Can Theresa May do anything to reverse the renewed support in Scotland for independence? We suggest there are now two main factors driving the desire for independence in Scotland, which both need to be addressed if we are to keep the United Kingdom together.

First, there is a long-standing mismatch between the political values in Scotland and the majority of England - resulting in a Tory government that Scotland did not vote for. Understandably, Scots do not want to be "ruled from London" and that is why devolution has been so important and needs to go further, to deliver on all the promises made before the last Scottish referendum. But devolution on its own can never be enough if Westminster continues to be at odds with the views of the majority of Scots.

That's a problem for England and Wales to solve. It's not impossible: if we can form a consensus in favour of more liberal and social democratic values. However, while it is still too early to say Theresa May's new government will be unable to move significantly in that direction, the chances are not good.

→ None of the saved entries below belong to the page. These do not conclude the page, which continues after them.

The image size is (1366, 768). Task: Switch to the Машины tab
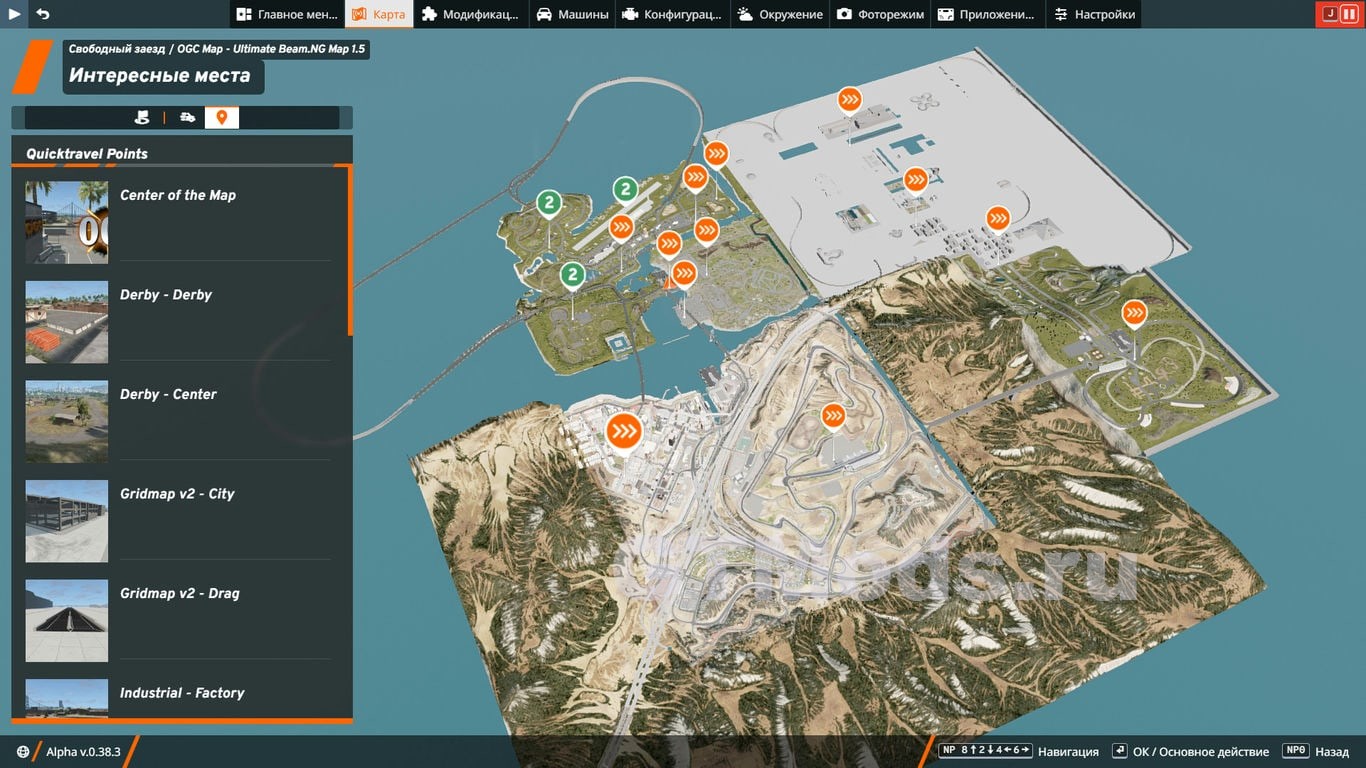point(572,14)
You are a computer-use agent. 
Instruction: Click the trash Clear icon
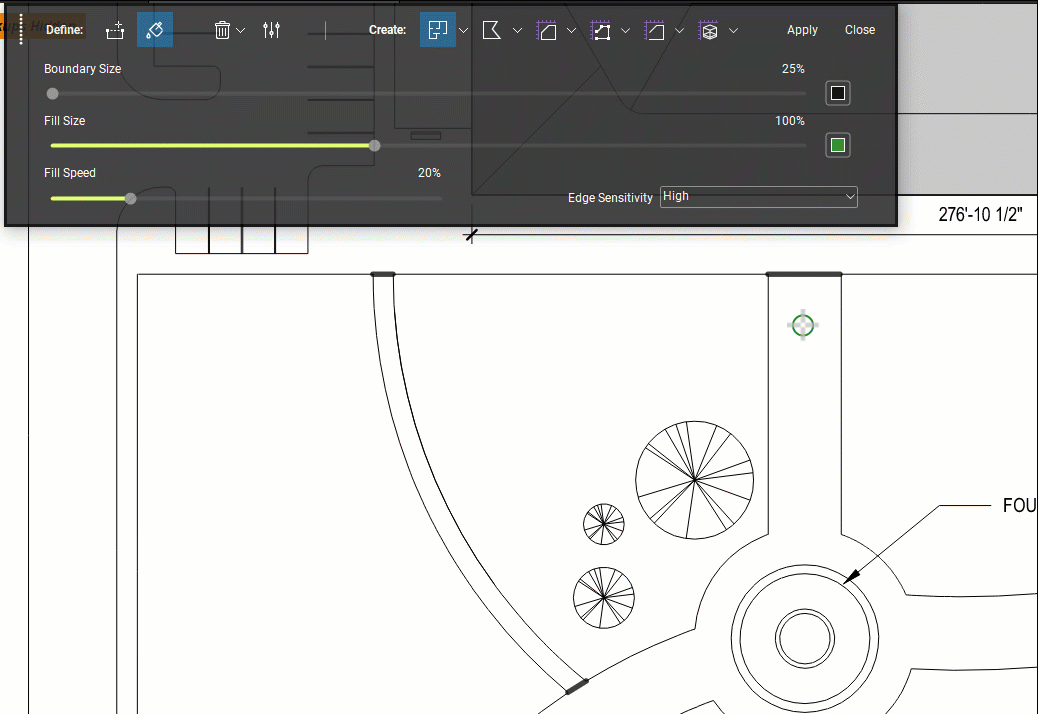(223, 30)

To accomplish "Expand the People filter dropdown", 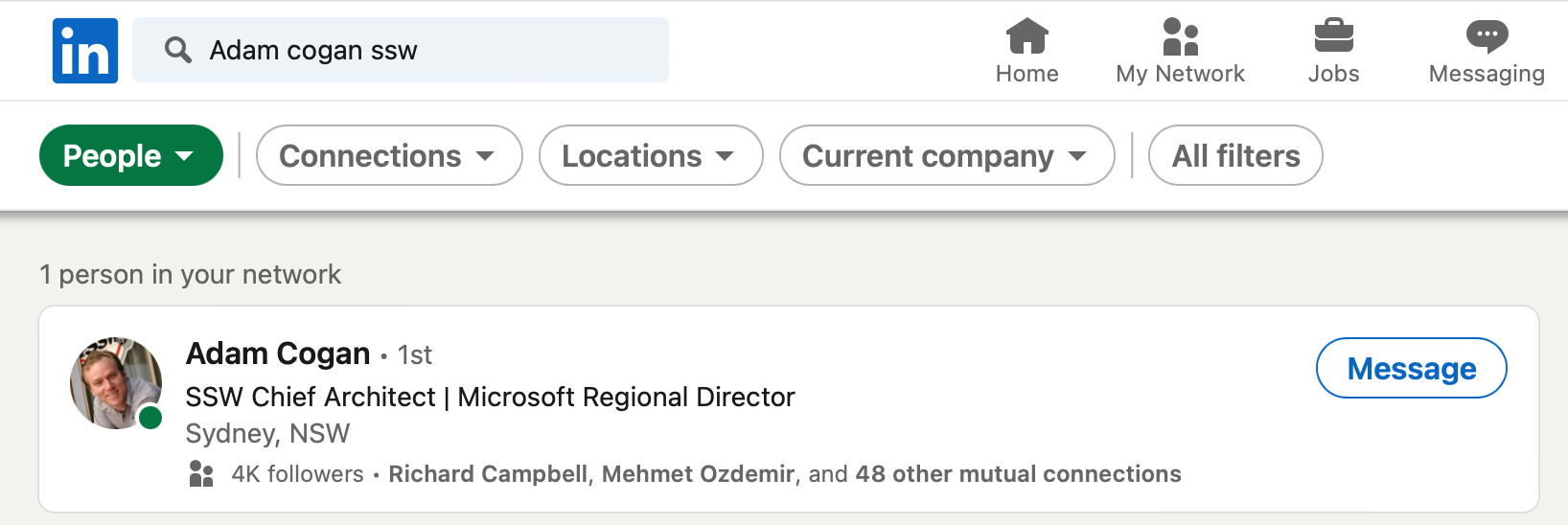I will 130,155.
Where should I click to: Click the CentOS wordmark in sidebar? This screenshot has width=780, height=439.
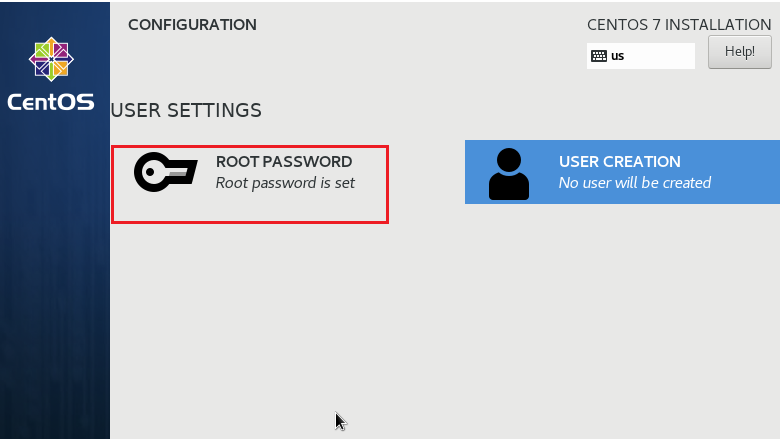coord(51,102)
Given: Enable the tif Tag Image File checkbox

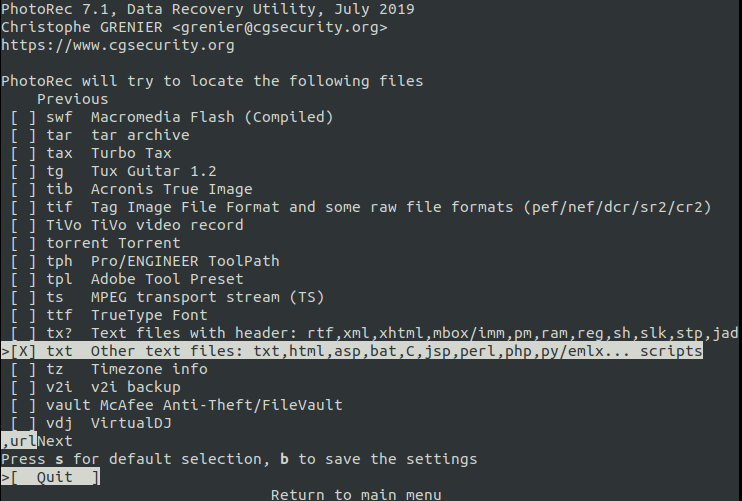Looking at the screenshot, I should [x=24, y=207].
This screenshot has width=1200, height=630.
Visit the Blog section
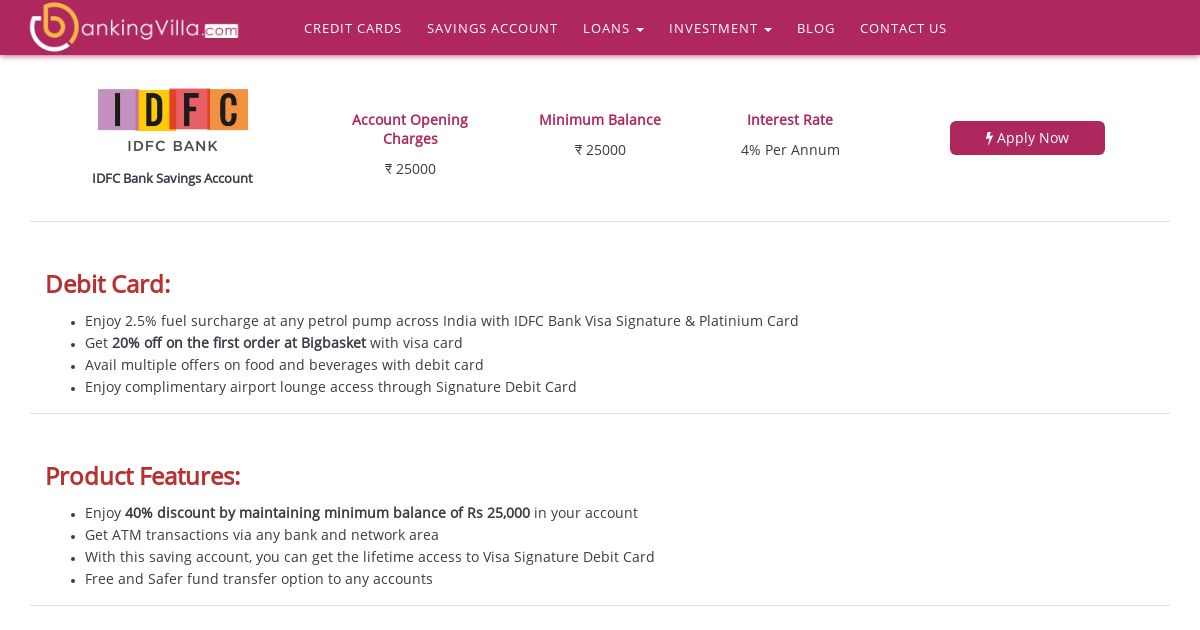tap(816, 28)
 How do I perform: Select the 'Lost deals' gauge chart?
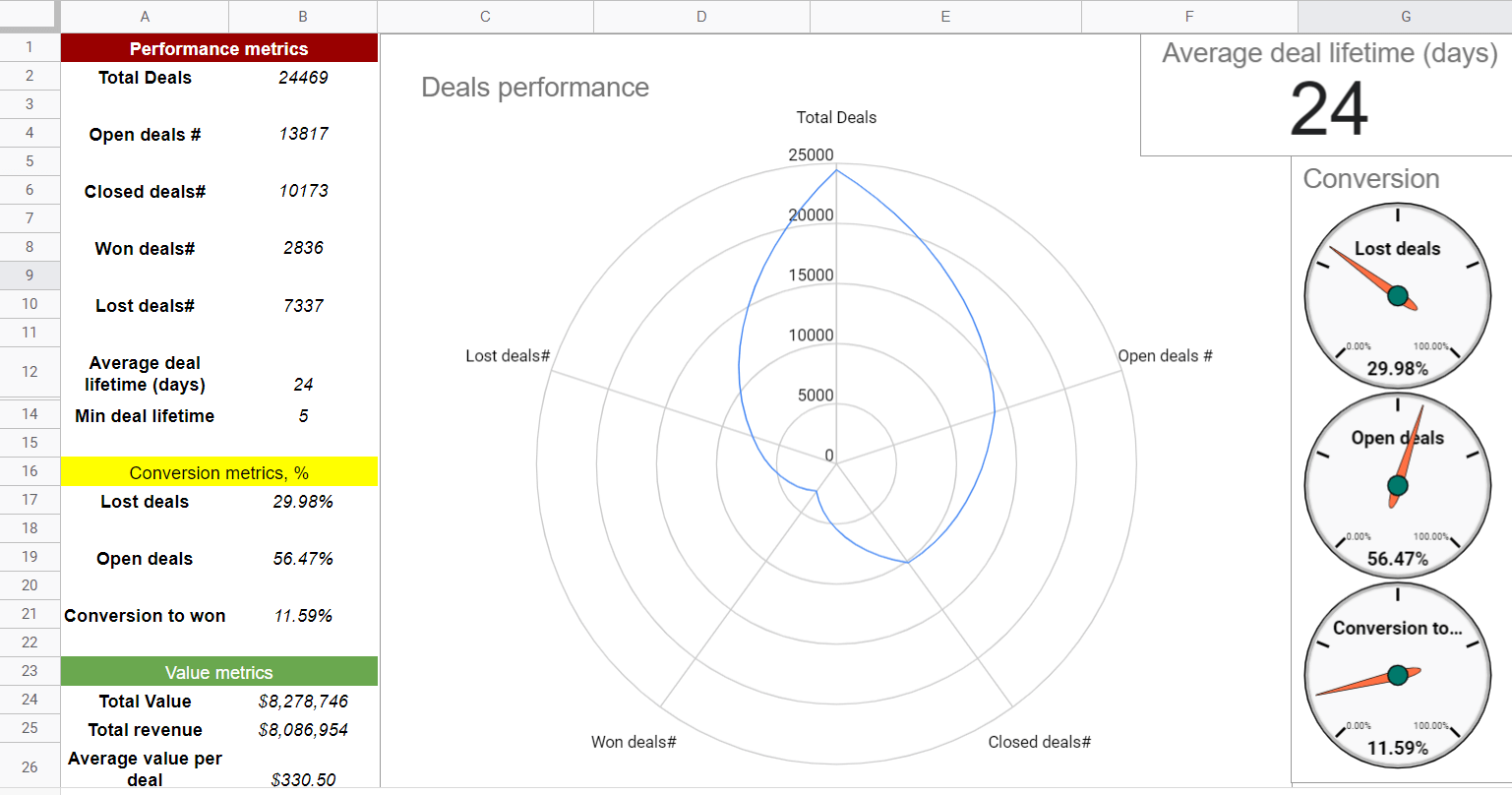click(x=1397, y=293)
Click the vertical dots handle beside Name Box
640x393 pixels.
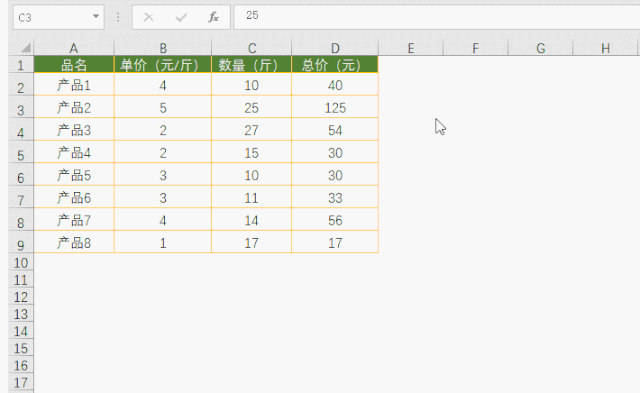[x=118, y=17]
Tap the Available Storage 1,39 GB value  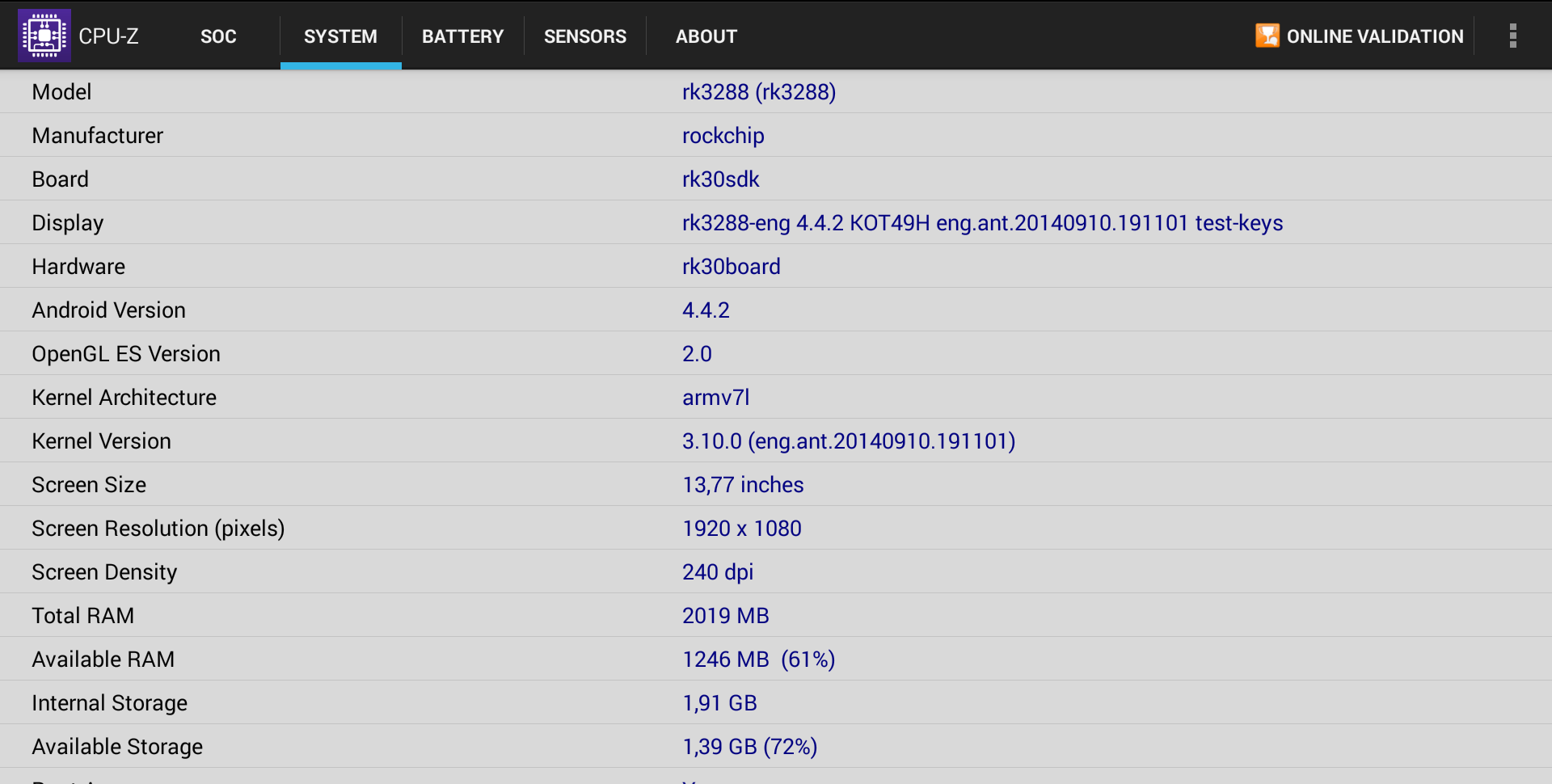click(x=749, y=747)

Secondly, while England and Wales voted to leave the EU, Scotland (and Northern Ireland) voted to stay. The 48 Movement can understand Scotland's strong desire to stay in the EU - we share it. Nonetheless, Brexit is almost certainly going to happen; but Scotland has an alternative, and that alternative must be looking very appealing right now.

The only way the anguish at being forced to leave the EU against the will of the Scottish people can be reduced is if we get the best possible version of Brexit. That does not simply mean getting a "good deal" in the exit negotiations, it means all reaching agreement about the sort of country we want the UK to be - and ensuring it is rooted in the outward-looking, inclusive values of those who voted to remain in the EU.

The omens are not good. Theresa May has put many of the people who led the Leave campaign in charge. That's why progressives from all parties need to join together in support of a common programme in response to the Brexit vote. It's the best way to heal the divisions in our country - and also the best way to try to keep the UK together.